Qualtrics Accessibility Guide
What is Qualtrics
Qualtrics is a cloud-based survey and form platform, used to design, distribute, and analyze surveys, You can build surveys with a variety of question types, gather responses, and export data for further analysis. Qualtrics is available through CITS, and is widely used in academia, research, and organizational contexts for feedback, data collection, course evaluations, polling, and more.
Accessibility & Qualtrics — why it matters
While Qualtrics offers many features, not all survey content or survey-creation workflows are fully accessible to people using screen readers or other assistive technologies. Without careful design, surveys may unintentionally exclude users with disabilities. Because of this, many institutions restrict certain question types and encourage use of built-in accessibility checks.
Building accessible Qualtrics surveys — best practices
Use only accessible question types
Not all question types are friendly to assistive technology (e.g., screen readers). Stick to the ones known for better accessibility support. Commonly accessible question types include:
- Descriptive Text
- Multiple Choice
- Text Entry/Form Field
- Side-by-Side, Drill Down, Timing, Meta Info
- File Upload (though use with caution — some users may experience difficulties)
Avoid or rework these types when possible (many are flagged as non-accessible):
- Rich Matrix types (especially Likert, Bipolar, MaxDiff, drag-and-drop matrices)
- Drag-and-drop Rank Order, Pick/Group/Rank, Hot Spot, Heat Map, Graphic Slider, etc.
If you must use less-accessible question types, consider offering an alternate method (e.g., a plain-text version), or rework the question using accessible types.
Configure survey settings for accessibility
- Add a descriptive survey title — not just a generic name. The title appears in the browser tab and helps orient participants using screen readers.
- Change navigation buttons: Instead of default “>>” or “<<”, rename them “Next”, “Back”, or “Submit” so screen readers announce their function properly.
- Enable question numbering so participants know where they are in the survey (“Question 3 of 10”). This is especially helpful if there's no accessible progress bar.
- Use accessible survey themes/styling — avoid themes or color schemes that fail contrast requirements. Choose high-contrast colors and readable fonts if customizing.
Ensure media and visuals are accessible
- Alt-text for images: If your survey uses images (e.g., logos, diagrams, graphics), always add descriptive alt text. Screen readers will use that text to convey content to visually impaired users
- Accessible video/audio: If embedding multimedia, ensure videos have captions/subtitles, and audio descriptions when necessary. Otherwise, offer a text alternative.

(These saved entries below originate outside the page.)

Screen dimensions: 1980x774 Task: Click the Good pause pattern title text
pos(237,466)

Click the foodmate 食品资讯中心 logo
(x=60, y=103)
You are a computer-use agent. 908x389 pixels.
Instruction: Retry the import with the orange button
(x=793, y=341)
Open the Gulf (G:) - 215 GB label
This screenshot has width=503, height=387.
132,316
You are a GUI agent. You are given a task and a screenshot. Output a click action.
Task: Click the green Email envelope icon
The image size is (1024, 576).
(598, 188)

- Avoid images as text: If you must use images containing text, also include the same text in the question or description so screen readers can access it. This applies to documents, forms, webpages, etc.
Test and validate accessibility
- Use Qualtrics’ built-in “Check Survey Accessibility” (or ExpertReview) tool to scan for known accessibility issues. This identifies incompatible question types, missing alt text, and other red flags.

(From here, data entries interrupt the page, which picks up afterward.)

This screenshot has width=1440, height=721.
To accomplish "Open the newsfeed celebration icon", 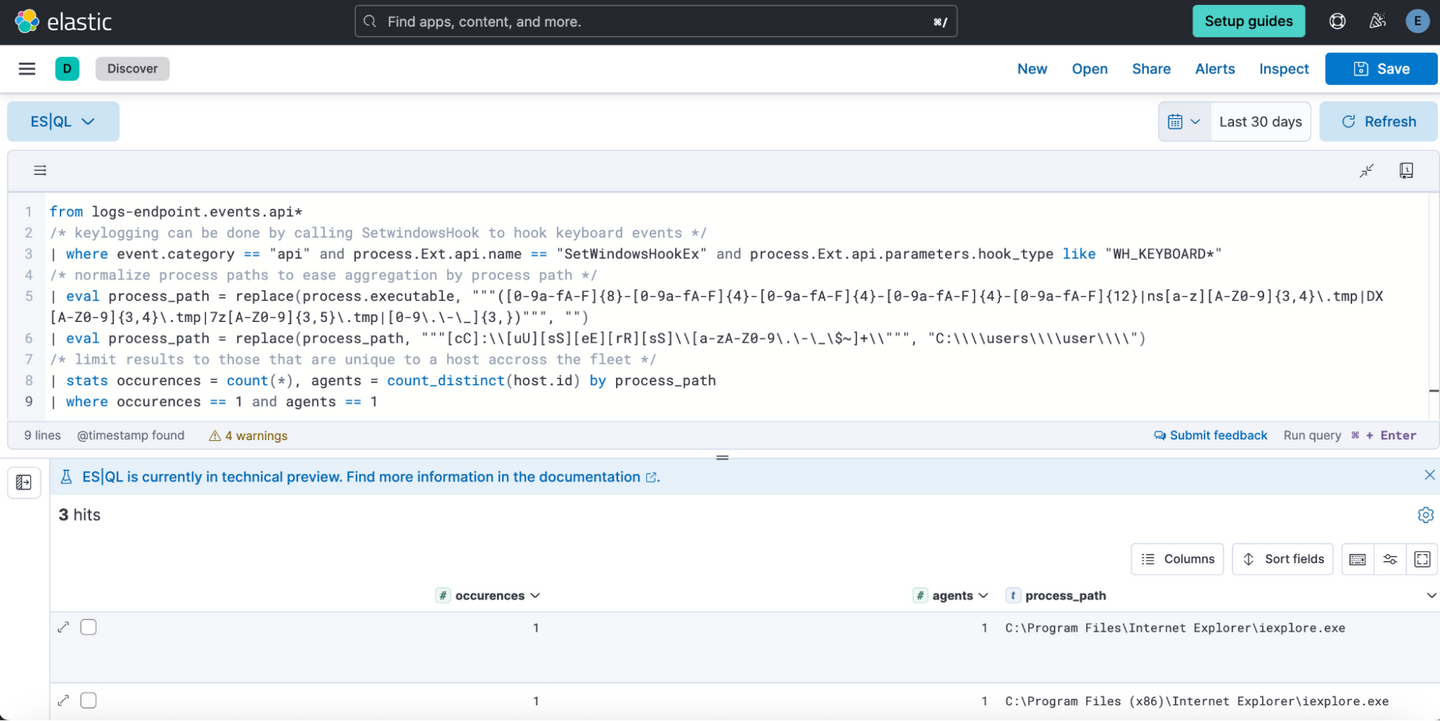I will point(1377,21).
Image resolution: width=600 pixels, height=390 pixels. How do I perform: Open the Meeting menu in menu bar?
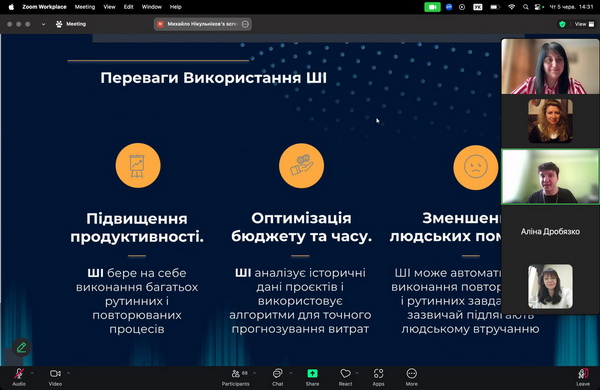[x=85, y=7]
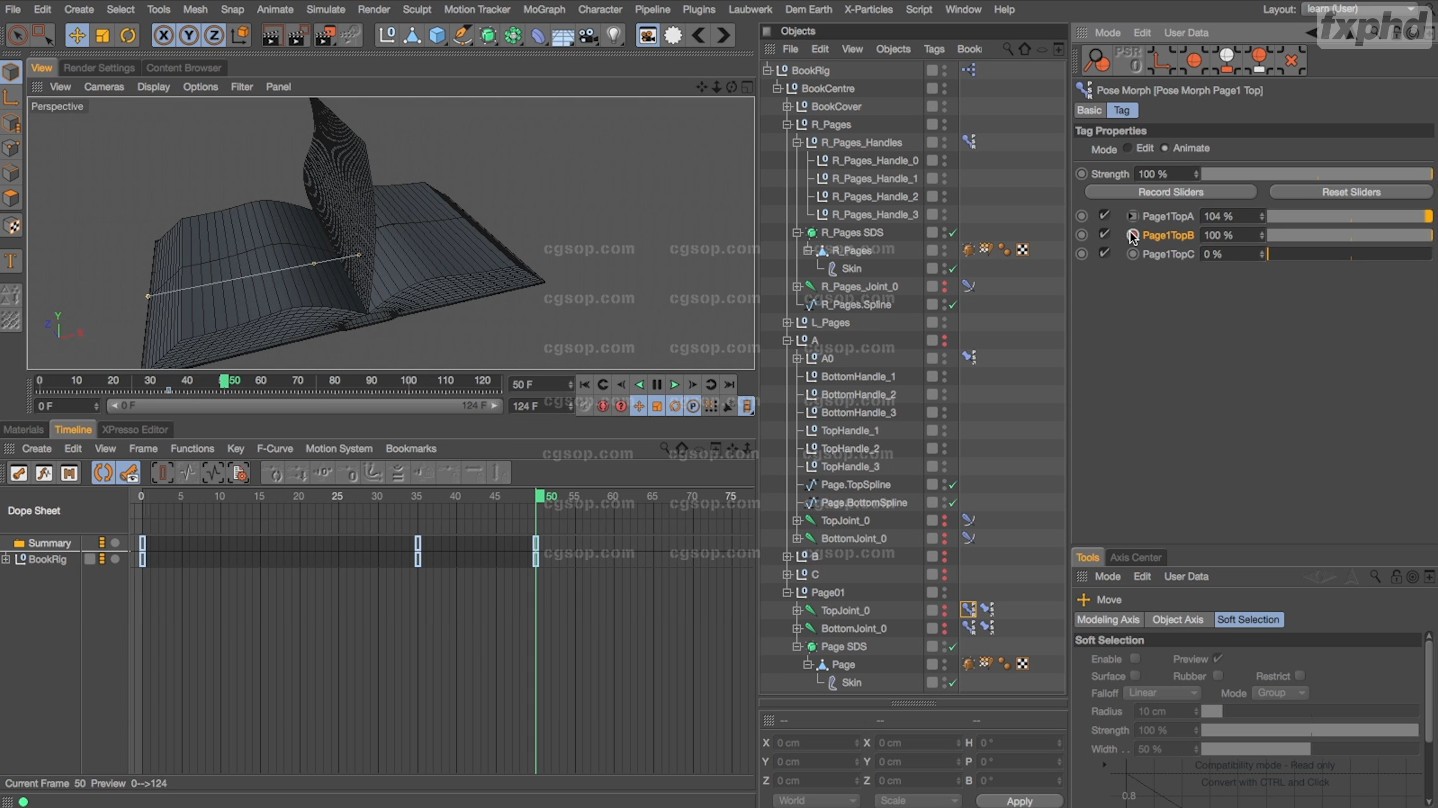Pause the animation playback
The width and height of the screenshot is (1438, 808).
tap(657, 385)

- Manually test your survey — navigate it using only the keyboard and/or with a screen reader to verify reading order, keyboard navigation, and logical flow. Automated tools can’t catch everything.
- If your survey uses logic (skip logic, branching, hidden questions), add a note at the top: for example, “Because of skip logic, questions may not appear in numerical order.” This helps prevent confusion for assistive-technology users.

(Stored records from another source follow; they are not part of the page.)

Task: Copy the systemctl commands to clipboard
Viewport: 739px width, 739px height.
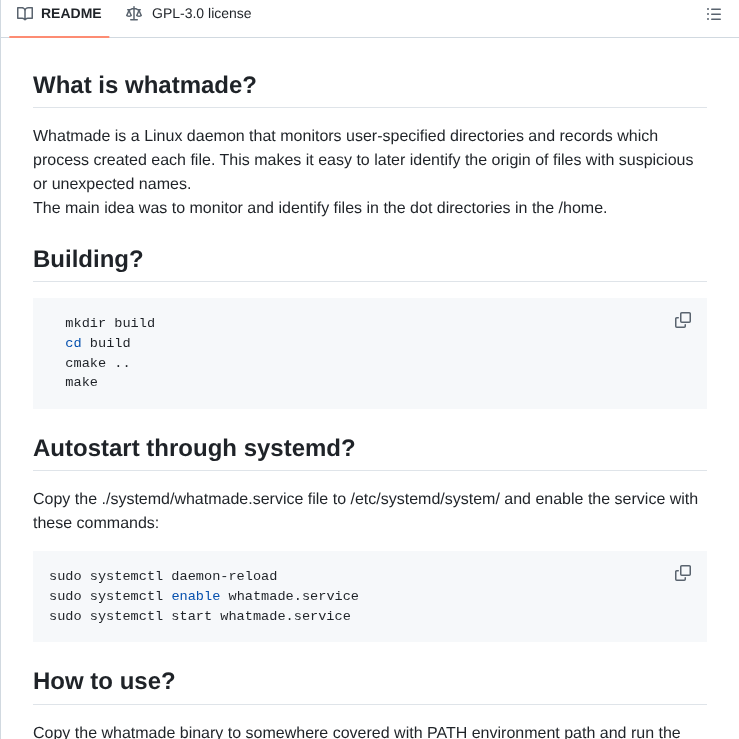Action: click(683, 573)
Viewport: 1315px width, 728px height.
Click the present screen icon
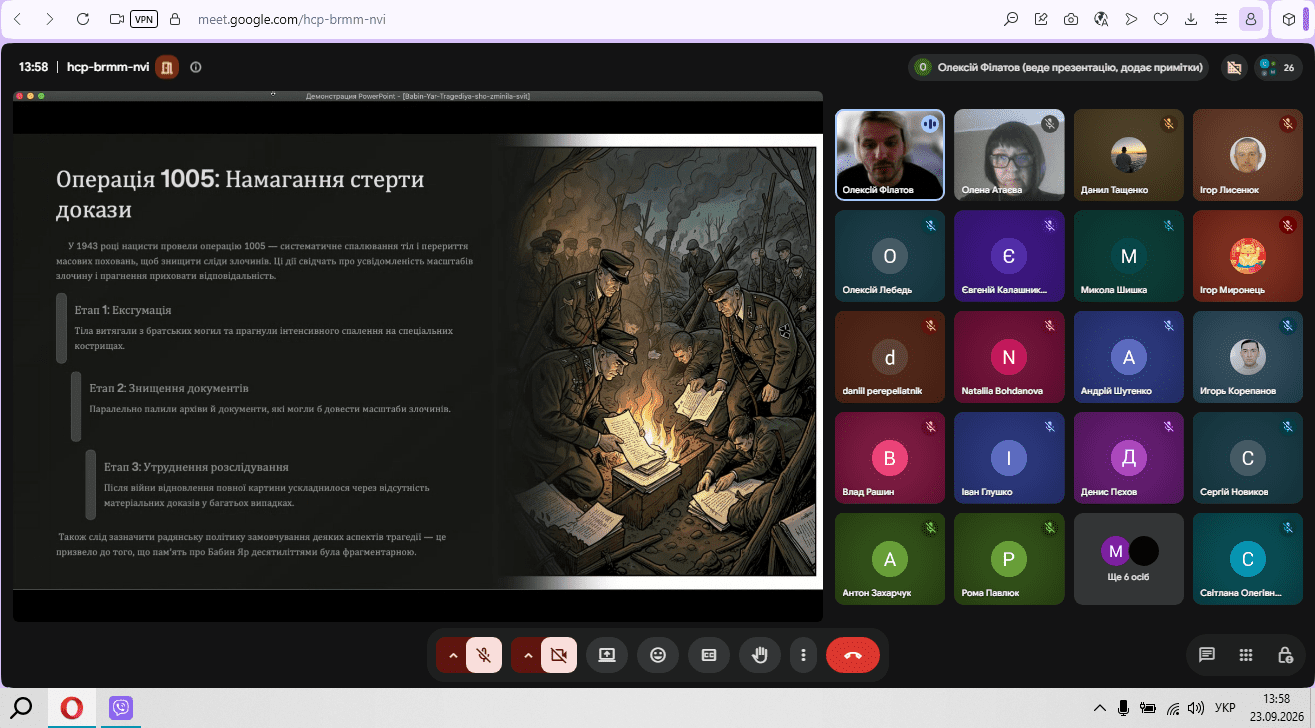pyautogui.click(x=607, y=655)
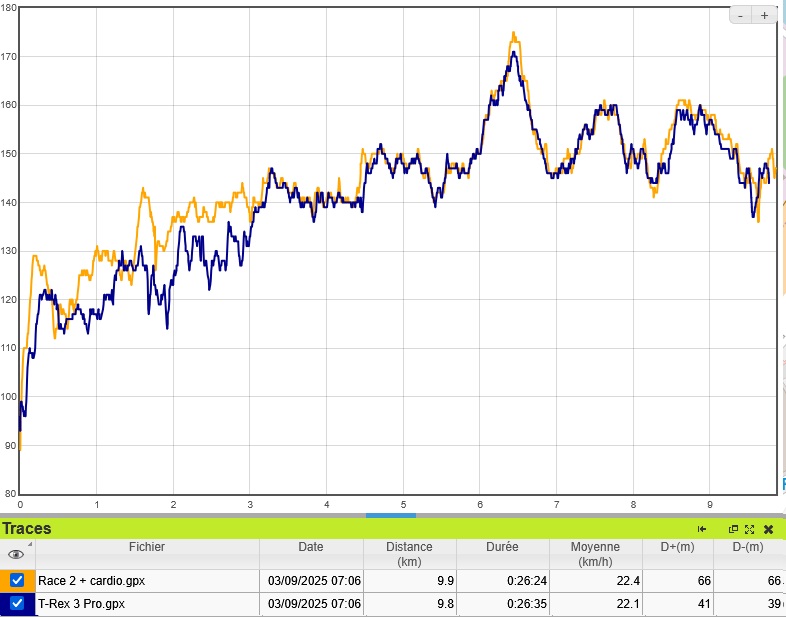Image resolution: width=786 pixels, height=617 pixels.
Task: Click the blue splitter handle above Traces
Action: [390, 515]
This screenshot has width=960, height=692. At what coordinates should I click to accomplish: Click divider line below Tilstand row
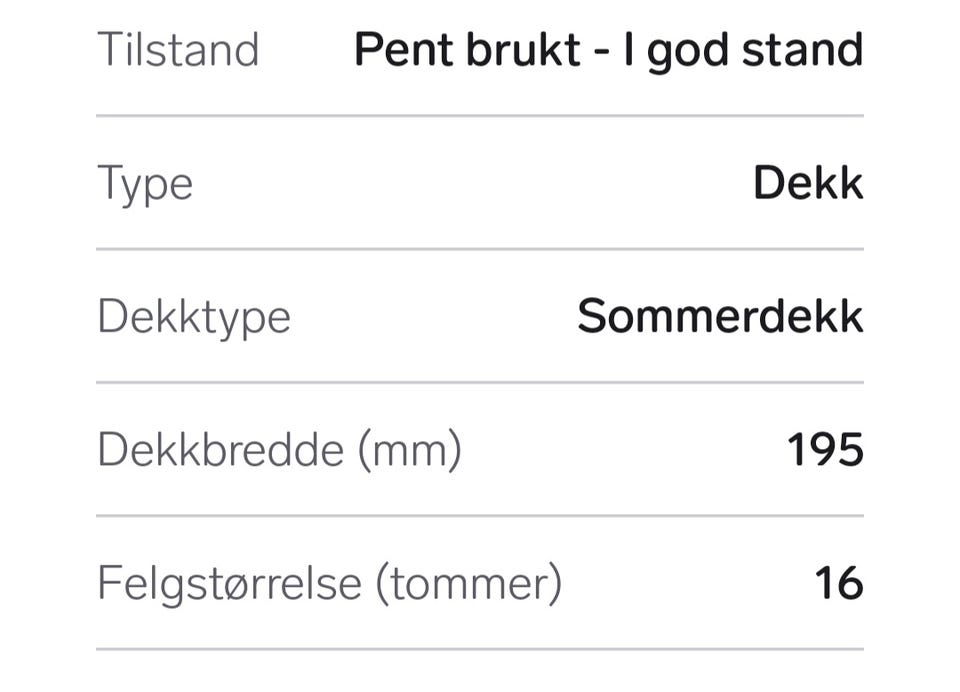480,115
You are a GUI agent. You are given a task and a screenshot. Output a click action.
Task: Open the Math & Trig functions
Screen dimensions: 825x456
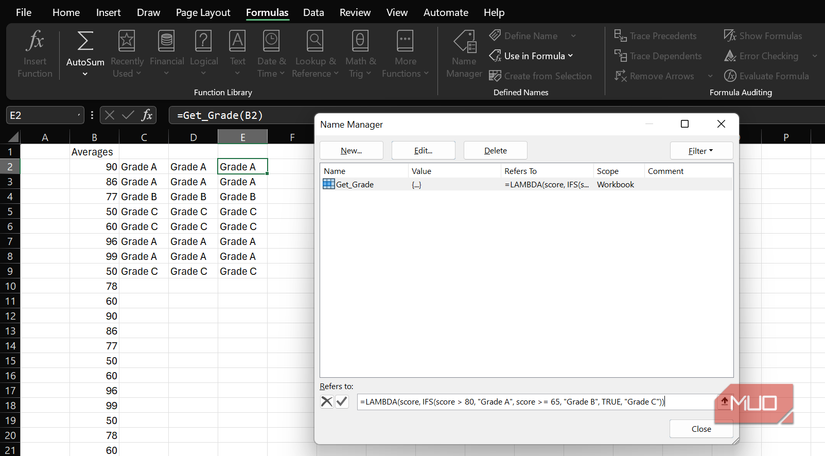[360, 53]
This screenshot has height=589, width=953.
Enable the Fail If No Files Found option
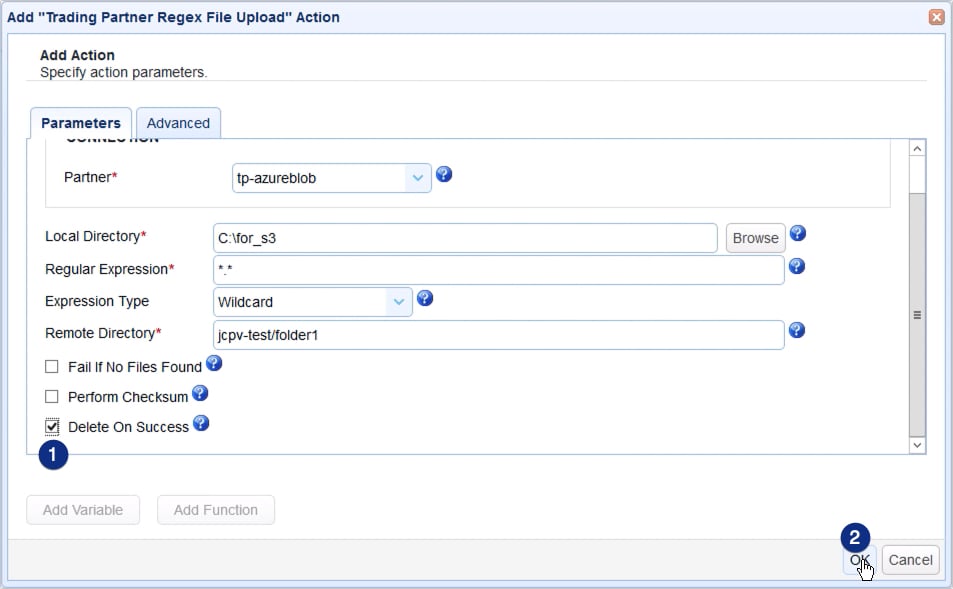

Special considerations & organizational policies
- Some institutions restrict certain Qualtrics question types and disable the survey-creator interface for users with disabilities because those parts remain inaccessible.
- If you’re collecting survey data for research or formal evaluation, ensure your survey meets your organization’s accessibility standards (e.g., WCAG 2.0/2.1, Section 508)
- Always include alt text, accessible navigation, and clear instructions — accessibility is not just a “nice to have,” but a requirement for inclusion and compliance.
Creating accessible surveys ensures that all potential respondents, regardless of ability or assistive technology use, can participate meaningfully. It broadens inclusion, enhances data quality, and helps satisfy legal or institutional accessibility requirements. By following the best practices outlined above — choosing accessible question types, adding alt text, verifying survey navigation, and testing with assistive tools — you can build Qualtrics surveys that are more usable, inclusive, and compliant.